## Text provided

>>>>>

My favorite performances of the year:

Maria Onetto (Puzzle)

Joel Michael Murray (God Bless America)

Lau Ching-Wan (Life without Principle)



Joel Michael Murray walks away from the car in slow motion... until the flaming rag falls out of the gas tank. Time for a new plan. God Bless America.

"Oh, you weren't watching it, but you saw it." You just can't win water cooler discussions. God Bless America.

Charlotte Gainsbourg can't relax and decides to compare the wire ring to Melancholia one more time.

On top of a table, versus Sammo Hung, Ip Man fights his way into a business arrangement. Ip Man 2.

The arrogant boxer makes fun of the Chinese "dancing" and disrupts the exhibition by pummelling some unsuspecting Chinese boxers. You will root for him to get stomped by Mr. Ip Man (2.)

The Bruce Lee impression and "Prince isn't dead?" Alps.

[Smash the lamp.] Alps.

"It is like the Alps. No one could ever replace those peaks, but who would complain if a lesser mountain were replaced by them?"

An interlude with the Angel of Death. Chicken with Plums.

Maria de Medieros smashes the violin... and then after a film you understand her reasons. Chicken with Plums.

<<<<<

## Dataset extract
>>>>>

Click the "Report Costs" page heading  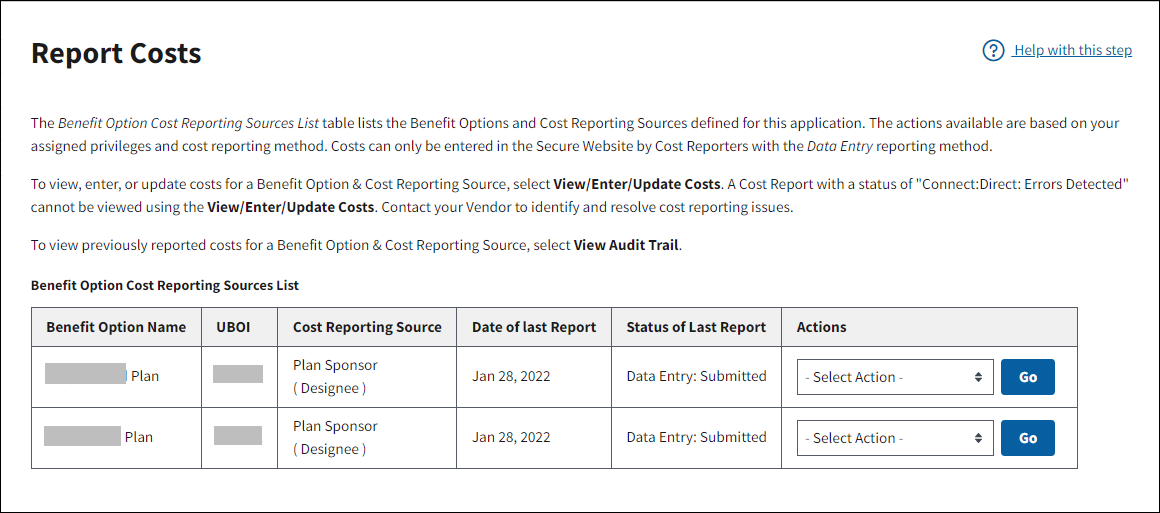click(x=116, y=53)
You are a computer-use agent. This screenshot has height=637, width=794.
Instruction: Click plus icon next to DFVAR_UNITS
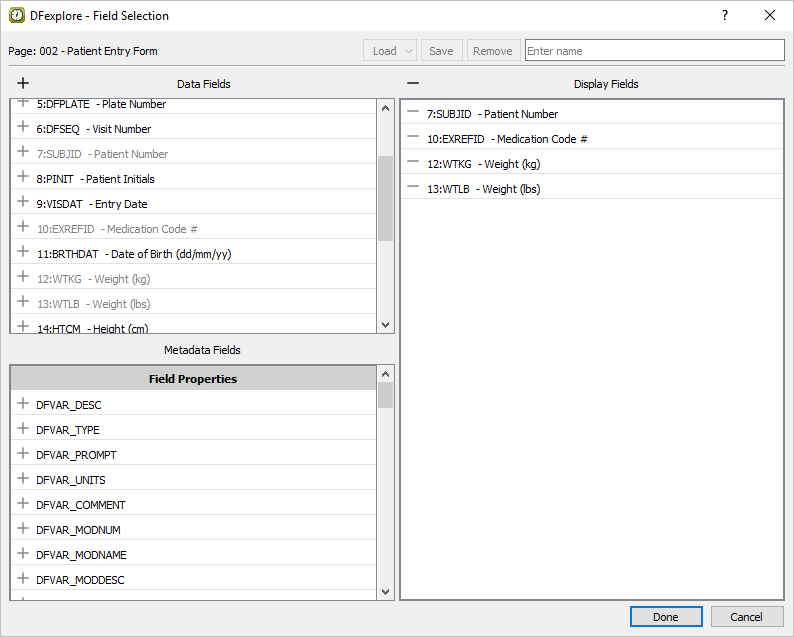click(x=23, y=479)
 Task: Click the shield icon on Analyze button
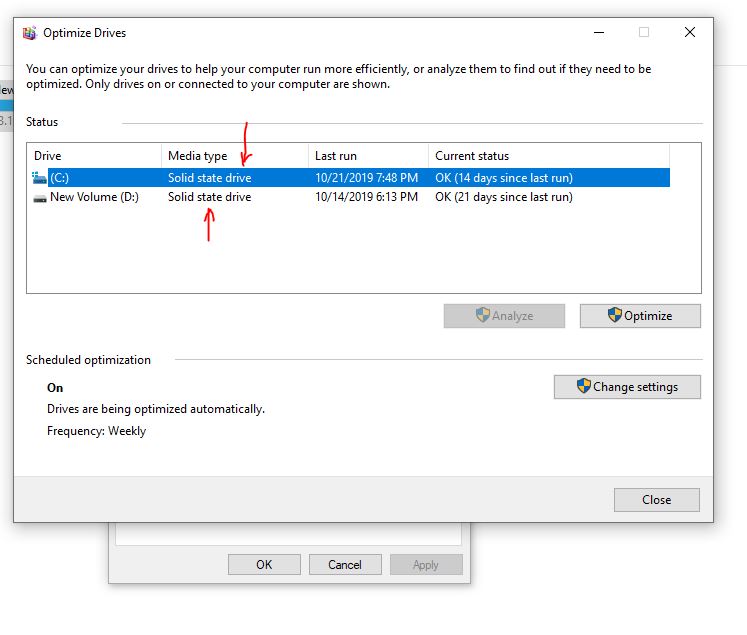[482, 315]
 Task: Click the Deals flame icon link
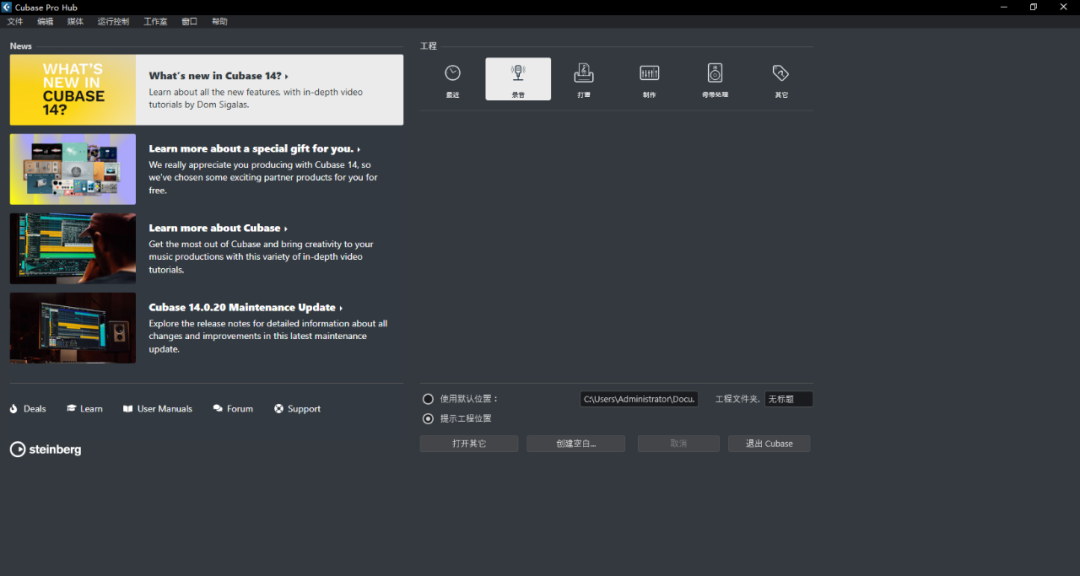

<<<<<

## Work instructions
1. From the list of favorite film moments, list every performance named as one of the year's favorites, giving each performer with the film in parentheses.
2. Summarize the list of favorite film moments in two sentences.
3. Continue the list of favorite film moments from its final entry.

## Written responses
1.
Maria Onetto (Puzzle)
Joel Michael Murray (God Bless America)
Lau Ching-Wan (Life without Principle)

2. The text names the year's favorite performances as those of Maria Onetto in Puzzle, Joel Michael Murray in God Bless America, and Lau Ching-Wan in Life without Principle. It then recalls memorable moments from films including God Bless America, Ip Man 2, Alps, and Chicken with Plums, such as a failed car fire, a tabletop fight with Sammo Hung, and Maria de Medieros smashing a violin.

3.
Flash-forward to the reality t.v. life of Nassir-Ali's son, in which his daughter thinks she's going to fart after eating a pizza, but instead gives birth. Chicken with Plums.

"You're good-looking man, more or less" Alan Tudyk to Tyler Labine. Tucker & Dale Versus Evil.

Chanokporn Sayoungkul as the breathtaking beauty who redeems our faithless hero, only to lead to his second downfall. Headshot.

A double-cross, a chase in the rain, a Buddhist turned badass. Headshot.

The crazy looks Ryan Gosling gives Cary Mulligan just before the elevator doors close, right after he has stomped in a dude's head. Drive.

Stealing underwear. Tree of Life.

The pastor's suddenly moving story about a golf cart and a panicked squirrel. Into the Abyss.

Shooting Uggy. The Artist.

Oh jeez, I wish I hadn't just seen Matthew McConaughey force Gina Gershon at gunpoint to fellate a greasy piece of "K-Fry-C." Killer Joe.

Maria Onetto diligently attends to all of the guests, lovingly prepares all the food, bakes a cake and lights the candles... at her own birthday party. Puzzle.

Maria Onetto remains skeptical as her burly, blue-collar husband attempts to convince her to hug a tree as part of a yoga regimen. Puzzle.

A casual, unexpectedly declaration of "hey... I really like you" from husband to wife. Puzzle.

A butcher knife spins on the edge of the countertop, lets hope it doesn't drop directly down into our hero's face! Final Destination 5.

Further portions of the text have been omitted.